28 325 Bouwregelgeving

Nr. 216 BRIEF VAN DE MINISTER VAN BINNENLANDSE ZAKEN EN KONINKRIJKSRELATIES

Aan de Voorzitter van de Tweede Kamer der Staten-Generaal

Den Haag, 29 januari 2021

In deze brief geef ik een reactie op een aantal verzoeken van de vaste commissie voor Binnenlandse Zaken over de brand- en constructieve veiligheid van gebouwen en de uitvoering van een toezegging over dit onderwerp.

Rapport Onderzoeksraad over instorting dak AZ-stadion

In de commissiebrief van 27 november 2020 verzoekt de Vaste Commissie voor Binnenlandse Zaken mij om een spoedige kabinetsreactie op het rapport van de Onderzoeksraad voor Veiligheid (hierna de Onderzoeksraad) over het instorten van het tribunedak van het AZ-Stadion en daarin specifiek in te gaan op de conclusies dat de oplevering, het onderhoud en de jaarlijkse controle en veiligheidsverklaring door eigenaar en gemeente niet goed zijn gegaan; en op het voorstel van de Onderzoeksraad om die jaarlijkse controle en veiligheidsverklaring te vervangen door een APK. Met deze brief geef ik graag invulling aan dit verzoek. Een uitgebreide kabinetsreactie op het rapport van de Onderzoeksraad ontvangt u voor het zomerreces.
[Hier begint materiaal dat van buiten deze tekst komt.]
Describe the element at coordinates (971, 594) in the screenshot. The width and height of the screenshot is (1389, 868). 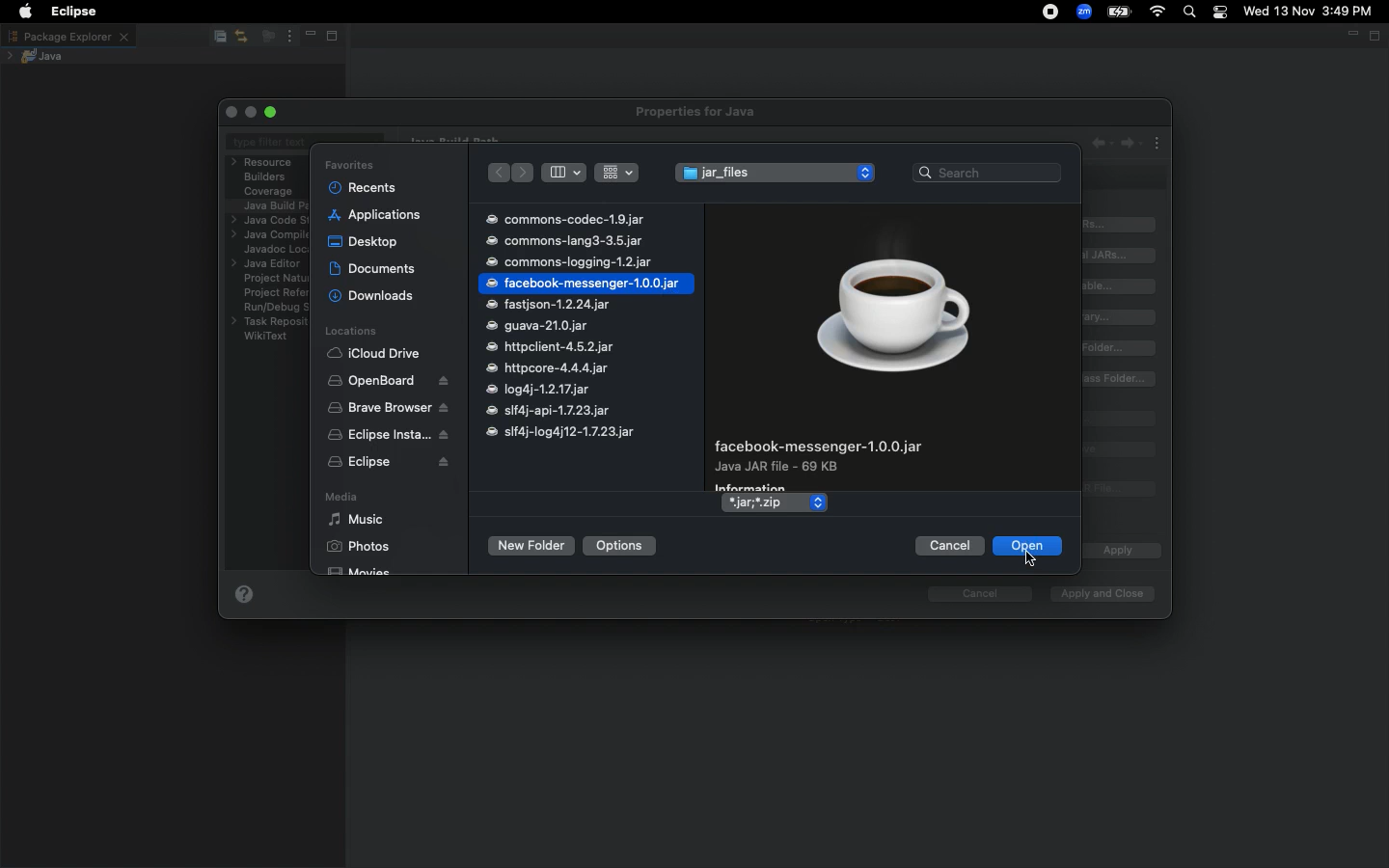
I see `cancel` at that location.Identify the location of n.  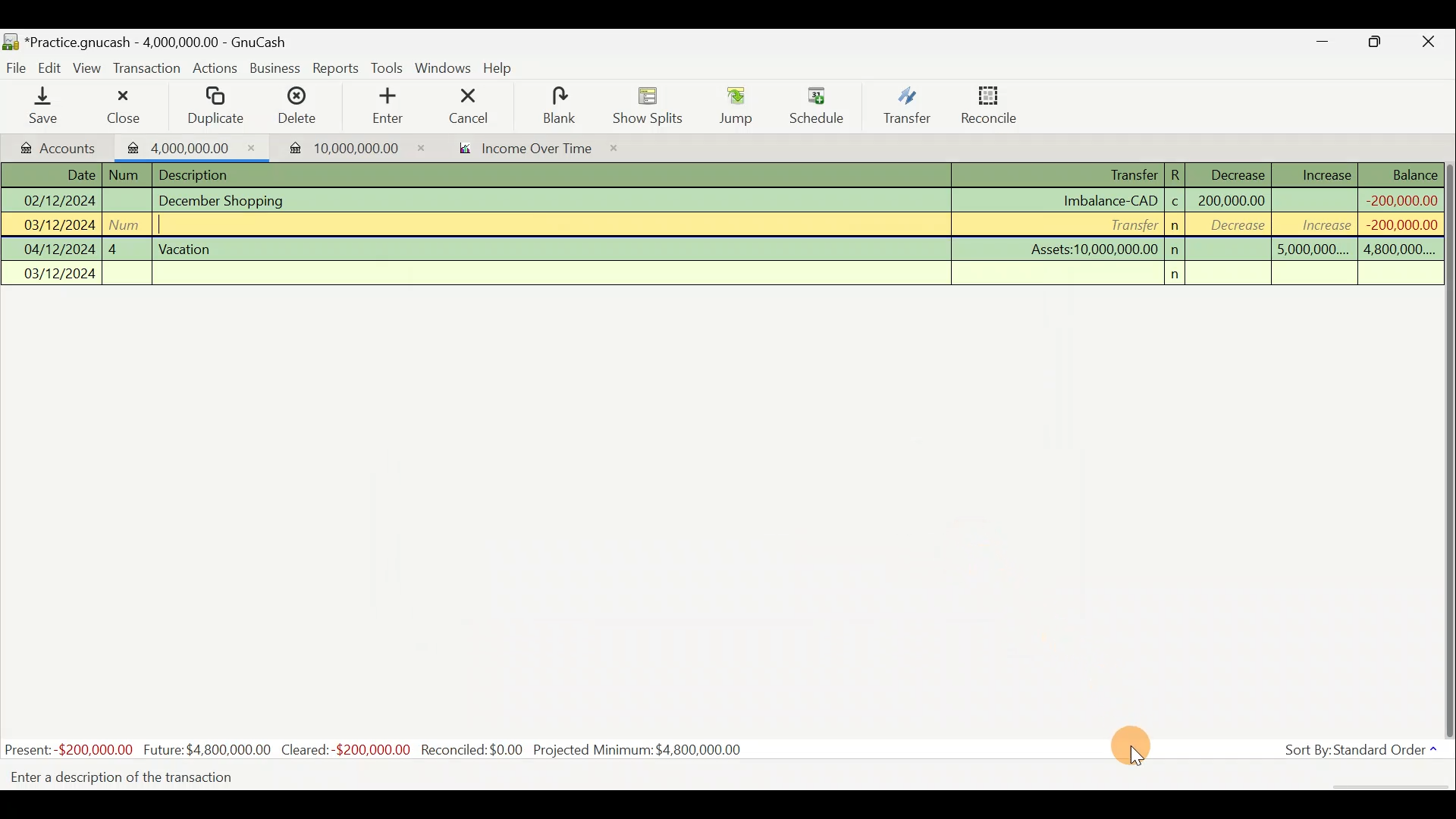
(1180, 275).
De Onderzoeksraad heeft onderzoek gedaan naar het instorten van het tribunedak van het AZ-stadion op zaterdag 10 augustus 2019. Het stadion was toen dertien jaar in gebruik. Uit het onderzoeksrapport1 (publicatie 25 november 2020) blijkt dat de stalen dakconstructie al bij oplevering niet voldeed aan de bouwkundige eisen. Binnen enkele jaren ontstond er een scheur in een las. Tijdens het gebruik van het stadion is er nooit een grondige bouwkundige controle van de dakspanten geweest. Hierdoor bleef onopgemerkt dat de lasverbinding steeds verder verzwakte. Uiteindelijk stortte het dak in bij een belasting die veel lager was dan waartegen de constructie bestand moest zijn. De Onderzoeksraad concludeert dat de instorting bij het AZ-stadion niet op zichzelf staat en refereert daarbij naar eerdere voorvallen bij gebouwen in de gebruiksfase. Naar aanleiding van eerdere onderzoeken van de Onderzoeksraad zijn al verbeteracties in gang gezet om de controle van de constructieve veiligheid tijdens het ontwerp en de bouw van gebouwen te verbeteren. De Onderzoeksraad noemt in haar rapport de Wet Kwaliteitsborging voor het bouwen (WKB) en het actieplan dat door het TOPoverleg Veiligheid, een samenwerkingsverband van de brancheorganisaties in de bouw, is opgesteld naar aanleiding van de ingestorte parkeergarage bij Eindhoven Airport (2017). Deze verbeteracties richten zich echter niet op de borging van constructieve veiligheid tijdens de gebruiksfase van een gebouw. In het nieuwe rapport richt de Onderzoeksraad zich daarom in zijn aanbevelingen nu op de beheersing van veiligheidsrisico’s in de gebruiksfase.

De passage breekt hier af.